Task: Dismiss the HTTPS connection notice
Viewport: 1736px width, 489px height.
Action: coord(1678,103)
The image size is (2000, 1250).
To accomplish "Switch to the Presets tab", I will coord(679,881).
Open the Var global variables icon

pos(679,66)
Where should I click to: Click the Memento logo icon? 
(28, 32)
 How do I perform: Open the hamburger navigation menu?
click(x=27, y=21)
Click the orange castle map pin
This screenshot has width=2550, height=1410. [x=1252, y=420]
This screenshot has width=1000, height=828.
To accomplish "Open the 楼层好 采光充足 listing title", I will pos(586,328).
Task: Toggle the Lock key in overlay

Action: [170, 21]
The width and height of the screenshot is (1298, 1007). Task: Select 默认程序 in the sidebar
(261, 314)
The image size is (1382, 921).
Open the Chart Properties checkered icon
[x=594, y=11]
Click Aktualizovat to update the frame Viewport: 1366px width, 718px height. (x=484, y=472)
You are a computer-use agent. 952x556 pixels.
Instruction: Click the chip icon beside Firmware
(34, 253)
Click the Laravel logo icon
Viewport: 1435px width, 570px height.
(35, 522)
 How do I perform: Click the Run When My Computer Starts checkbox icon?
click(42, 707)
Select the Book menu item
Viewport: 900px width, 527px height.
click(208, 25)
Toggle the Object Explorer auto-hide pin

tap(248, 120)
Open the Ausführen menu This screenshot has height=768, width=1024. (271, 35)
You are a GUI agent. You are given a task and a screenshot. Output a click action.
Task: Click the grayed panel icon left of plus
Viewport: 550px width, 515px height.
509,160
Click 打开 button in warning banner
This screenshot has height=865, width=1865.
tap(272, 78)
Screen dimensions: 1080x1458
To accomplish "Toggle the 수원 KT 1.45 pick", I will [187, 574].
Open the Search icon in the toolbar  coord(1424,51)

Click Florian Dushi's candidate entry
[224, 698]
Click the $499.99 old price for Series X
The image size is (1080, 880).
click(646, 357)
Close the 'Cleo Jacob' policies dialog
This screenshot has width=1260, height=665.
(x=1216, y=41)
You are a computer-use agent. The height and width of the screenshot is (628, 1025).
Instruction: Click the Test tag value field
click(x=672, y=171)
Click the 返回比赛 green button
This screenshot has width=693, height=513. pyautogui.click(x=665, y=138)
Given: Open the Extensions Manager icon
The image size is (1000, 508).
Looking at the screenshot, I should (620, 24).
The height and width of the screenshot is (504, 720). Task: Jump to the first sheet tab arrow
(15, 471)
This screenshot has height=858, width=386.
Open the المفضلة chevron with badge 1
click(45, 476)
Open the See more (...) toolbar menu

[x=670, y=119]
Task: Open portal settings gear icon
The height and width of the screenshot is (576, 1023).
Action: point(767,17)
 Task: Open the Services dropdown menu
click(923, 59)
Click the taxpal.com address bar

What is being asked:
Copy the entries from the line containing "Task: Open portal settings gear icon" through the end of the entries, including the requests, and raise every coordinate in the answers by 134.

Problem solution:
Task: Open portal settings gear icon
The height and width of the screenshot is (576, 1023).
Action: point(901,151)
 Task: Open the Services dropdown menu
click(1057, 193)
Click the taxpal.com address bar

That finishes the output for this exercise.